Женщина… скорее, девушка лежала без движения с закрытыми глазами, разметав по подушке веером золотистые волосы. Она попыталась что-то сказать, едва пошевелив начавшими синеть губами, но не смогла и только чуть кивнула головой.

У меня все поплыло перед глазами…

— Жан… Жан… Жан… — Девушка крепко сжала бедра и, ускоряясь, принялась скакать, как дикая амазонка на необъезженном жеребце, размахивая головой и хлеща меня по лицу спутанной гривой волос. Разогнавшись до невероятного темпа, она вдруг хрипло вскрикнула и, содрогнувшись, упала мне на грудь.

На несколько секунд замерла и откатилась в сторону.
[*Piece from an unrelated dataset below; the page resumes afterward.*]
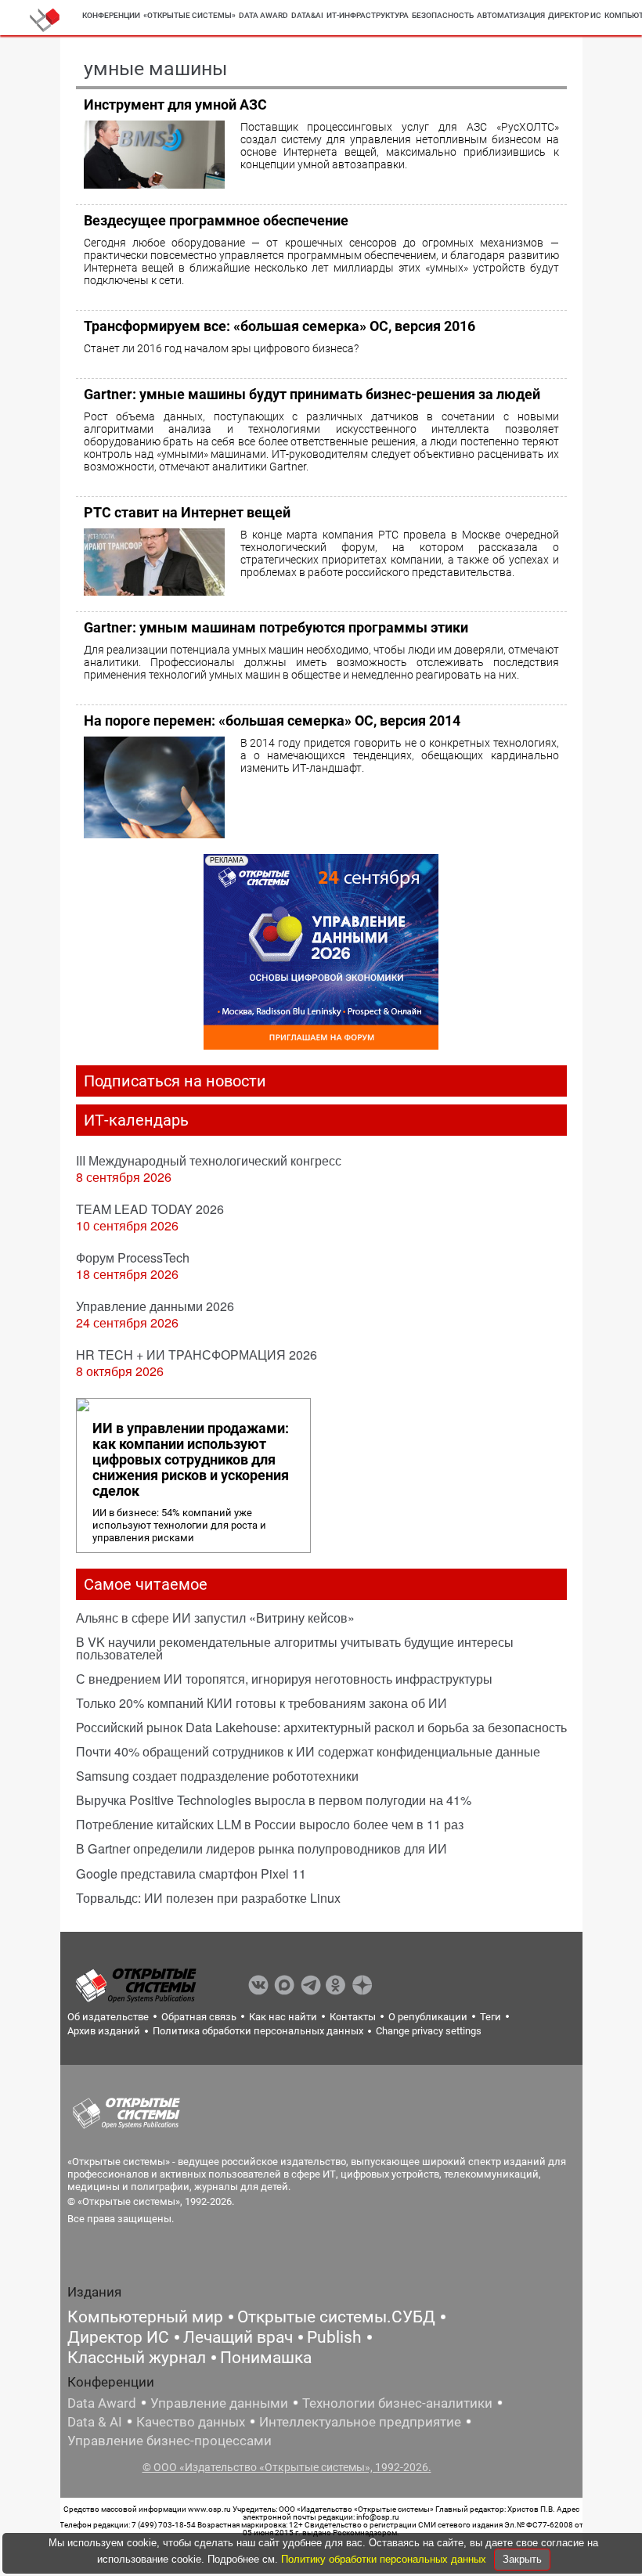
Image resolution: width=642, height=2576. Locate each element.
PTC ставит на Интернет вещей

Я убрал прядь волос с ее покрытого испариной лба и поцеловал в губы.

— Я тебя люблю, Жанна… и всегда любил…

— Я знаю… — Девушка торжествующе улыбнулась и укусила меня за губу. — Ты гораздо лучше, чем твой отец…

— Не говори так…

— Но это правда… — Жанна опять вскарабкалась на меня. — Надо повторить, милый. Я хочу быть уверена, что зачала…

— Жанна! Не усугубляй наш грех…

— Молчи. — Девушка прижала пальчик к моим губам. — Я все делаю правильно. Роду Арманьяк нужен наследник. Мое предназначение — родить Арманьяка, и я его рожу в положенный срок, наперекор всему. А если один Арманьяк должен в этом деле помочь другому Арманьяку, то так решил Господь. Я молилась, и мне было откровение. Но… Жан… я делаю это с удовольствием, так как тоже полюбила тебя…

Сознание внезапно вернулось, и я опять увидел комнатку с ободранными стенами, едва прикрытыми ветхими гобеленами, грубую кровать и Жанну…

Мою Жанну…

— Выйдите все, — взвыл я, стараясь не потерять сознание от всего произошедшего.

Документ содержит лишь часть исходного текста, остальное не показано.